Joining Decision-Making, Moral Thinking, and Collective Action: Grand Challenges as a Phenomenology of Deliberation

Alfredo Grattarola, Jean-pascal Gond and Stefan Haefliger
Journal of Management Studies
2026-02-16

Abstract

Carnegie School decision-making economies of worth grand challenges morality phenomenological models
This conceptual article argues that the mutual relevance of grand challenges and organization and management studies is best approached phenomenologically. Rather than constituting objects to be theorized or denoting special empirical contexts, grand challenges structure researchers' attention and shape their interpretations of the processes and systems of deliberation through which collective action is coordinated. From this perspective, grand challenges require researchers to innovate their understandings of deliberation and to ensure that newly generated knowledge is redirected towards management and policymaking. The article integrates the Carnegie School theory of organization with French pragmatic sociology's theory of justification, or economies of worth, to develop a phenomenological model of situated deliberation that links decision-making with moral reasoning.
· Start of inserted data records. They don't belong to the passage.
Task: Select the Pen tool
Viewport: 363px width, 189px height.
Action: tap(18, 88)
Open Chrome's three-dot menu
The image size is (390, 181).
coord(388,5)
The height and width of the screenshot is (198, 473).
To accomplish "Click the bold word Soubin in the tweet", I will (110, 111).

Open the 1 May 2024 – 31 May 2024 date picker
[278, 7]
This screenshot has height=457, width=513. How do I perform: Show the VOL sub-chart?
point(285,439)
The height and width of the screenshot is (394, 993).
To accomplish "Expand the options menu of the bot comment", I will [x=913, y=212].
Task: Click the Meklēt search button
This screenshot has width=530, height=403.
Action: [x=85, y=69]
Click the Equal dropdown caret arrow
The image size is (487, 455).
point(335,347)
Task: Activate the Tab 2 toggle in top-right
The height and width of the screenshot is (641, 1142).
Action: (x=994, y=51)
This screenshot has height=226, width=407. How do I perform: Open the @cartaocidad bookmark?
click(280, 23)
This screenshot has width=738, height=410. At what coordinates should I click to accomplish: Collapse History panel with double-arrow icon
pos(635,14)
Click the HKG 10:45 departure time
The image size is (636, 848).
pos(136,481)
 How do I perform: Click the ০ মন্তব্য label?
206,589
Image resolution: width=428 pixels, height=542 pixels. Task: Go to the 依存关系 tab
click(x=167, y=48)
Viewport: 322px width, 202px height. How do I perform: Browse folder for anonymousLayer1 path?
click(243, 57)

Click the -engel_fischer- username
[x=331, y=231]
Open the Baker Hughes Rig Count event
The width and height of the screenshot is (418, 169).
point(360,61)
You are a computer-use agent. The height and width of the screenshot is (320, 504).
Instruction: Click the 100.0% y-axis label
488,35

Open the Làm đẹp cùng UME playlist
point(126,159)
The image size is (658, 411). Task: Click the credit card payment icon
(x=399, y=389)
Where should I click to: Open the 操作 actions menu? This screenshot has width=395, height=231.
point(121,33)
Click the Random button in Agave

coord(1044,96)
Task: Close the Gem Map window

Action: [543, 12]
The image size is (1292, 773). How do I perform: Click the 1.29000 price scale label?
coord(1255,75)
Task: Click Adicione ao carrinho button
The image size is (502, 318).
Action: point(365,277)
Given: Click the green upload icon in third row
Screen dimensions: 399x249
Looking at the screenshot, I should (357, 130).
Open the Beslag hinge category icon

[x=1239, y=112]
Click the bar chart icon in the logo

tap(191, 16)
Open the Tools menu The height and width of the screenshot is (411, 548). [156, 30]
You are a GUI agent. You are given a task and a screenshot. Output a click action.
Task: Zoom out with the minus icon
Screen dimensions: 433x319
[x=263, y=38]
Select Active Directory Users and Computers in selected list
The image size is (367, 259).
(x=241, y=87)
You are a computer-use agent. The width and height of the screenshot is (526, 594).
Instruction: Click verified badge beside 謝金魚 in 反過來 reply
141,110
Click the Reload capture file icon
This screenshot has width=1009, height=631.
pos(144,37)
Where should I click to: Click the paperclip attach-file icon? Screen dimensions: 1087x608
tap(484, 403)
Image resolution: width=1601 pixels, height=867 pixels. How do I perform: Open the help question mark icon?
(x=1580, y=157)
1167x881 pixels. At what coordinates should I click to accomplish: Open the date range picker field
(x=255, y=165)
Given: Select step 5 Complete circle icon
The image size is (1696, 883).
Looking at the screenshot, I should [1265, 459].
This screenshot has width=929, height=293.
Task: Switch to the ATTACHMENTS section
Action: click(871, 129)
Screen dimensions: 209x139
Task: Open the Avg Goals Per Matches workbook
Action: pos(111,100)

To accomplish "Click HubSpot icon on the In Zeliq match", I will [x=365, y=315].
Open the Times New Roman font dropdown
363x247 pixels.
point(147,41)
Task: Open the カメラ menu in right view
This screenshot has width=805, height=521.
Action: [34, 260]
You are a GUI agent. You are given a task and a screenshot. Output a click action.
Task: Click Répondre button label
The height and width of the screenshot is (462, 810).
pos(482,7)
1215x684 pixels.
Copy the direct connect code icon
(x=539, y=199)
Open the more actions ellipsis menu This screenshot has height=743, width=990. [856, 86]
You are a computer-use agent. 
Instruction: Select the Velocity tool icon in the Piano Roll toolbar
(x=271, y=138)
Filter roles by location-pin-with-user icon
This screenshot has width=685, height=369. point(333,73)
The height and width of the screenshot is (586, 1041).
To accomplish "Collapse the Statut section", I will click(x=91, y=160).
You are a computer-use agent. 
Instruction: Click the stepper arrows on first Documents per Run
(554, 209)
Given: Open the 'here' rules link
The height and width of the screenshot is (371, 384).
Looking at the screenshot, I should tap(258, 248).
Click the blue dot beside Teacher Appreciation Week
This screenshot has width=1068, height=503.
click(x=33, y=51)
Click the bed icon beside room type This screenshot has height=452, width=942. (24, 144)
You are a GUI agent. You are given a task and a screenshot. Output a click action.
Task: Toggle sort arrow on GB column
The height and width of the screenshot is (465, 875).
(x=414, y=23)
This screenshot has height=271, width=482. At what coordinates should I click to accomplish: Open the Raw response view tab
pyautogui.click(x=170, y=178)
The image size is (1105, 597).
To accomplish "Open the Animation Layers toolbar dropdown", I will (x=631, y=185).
This model highlights deliberation's articulated, evaluative, contestable, and trans-institutional character, as well as its grounding in the cognitive capacities and sociality of actors and observers - regardless of the scale, scope, or stratification of the underlying coordination problems. Building on this framework, the article advocates that grand challenge researchers adopt the standpoint of entrepreneurial observers: actors anchored by socio-economic and scientific commitments who envision the integration of previously disjointed social systems of deliberation to orient collective action.